South Africa Defends DDT Use to Fight Malaria
Updated 11:31 AM ET December 7, 2000
JOHANNESBURG (Reuters) - South Africa said on Thursday it needed to keep using DDT to fight a growing threat from the lethal, mosquito-borne disease malaria.
South Africa is hosting U.N.-sponsored talks aimed at curbing or eliminating 12 persistent organic pollutants (POPs) including DDT, which has been used since World War II to protect people from malaria.
"It is South Africa's position that DDT needs to be used for health usage only," the South African delegation said in a statement.
"This view has received widespread support from the conference and we believe that this is a move that puts people first," it said.
"The extent of its (DDT's) usefulness has been demonstrated by a successful malaria-spraying program in southern Africa resulting in the saving of millions of lives."
Thirty-four countries have banned DDT while 34 others severely restrict its use.
Short-term effects of the chemical on humans are limited, but long-term exposures have
been associated with chronic health problems.
South Africa says that in 1996, under international pressure, it switched from the use of
DDT for public health to a bio-degradable synthetic called pyrethroid.
Malaria cases have been on the rise since and one malaria carrying mosquito which was
eradicated in South Africa after 50 years of house spraying with DDT has returned. It has
proven to be resistant to pyrethroid.

Dataset extract:
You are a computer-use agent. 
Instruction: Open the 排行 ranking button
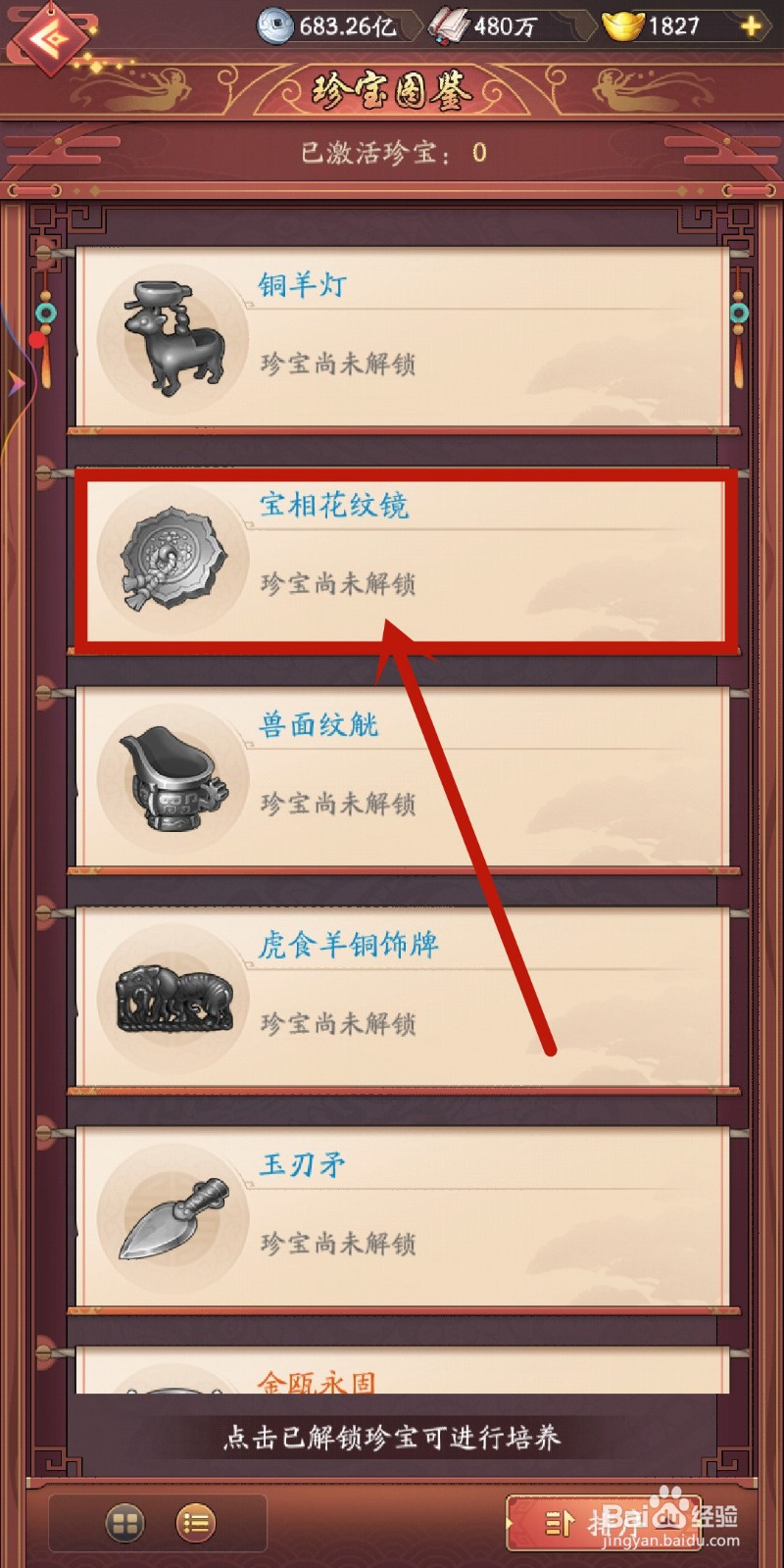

Work instruction:
Continue the news report about South Africa's use of DDT against malaria, starting after its last sentence.

Output for this exercise:
In the country's KwaZulu-Natal province, the number of reported malaria cases has risen
from just under 10,000 in 1996 to around 40,000 last year.
"The main problem facing us is the development of alternatives," Professor Henk Bouwman, a DDT expert who is part of the South African delegation at the talks, told a news briefing.
"Any alternatives that we do use should be as safe or safer than DDT, be economically viable and be just as effective at fighting malaria," he said.
He said that South Africa is now phasing DDT back in after consultations with the World Health Organization, malaria specialists and communities in malaria areas.
Malaria remains a lethal force on the world's poorest continent, killing around one million Africans each year.
Delegates at the conference said there was a growing consensus that DDT and PCBs
needed to be placed under an annex calling for restrictive use while most or all of the other
10 POPs under discussion will likely be slated for elimination.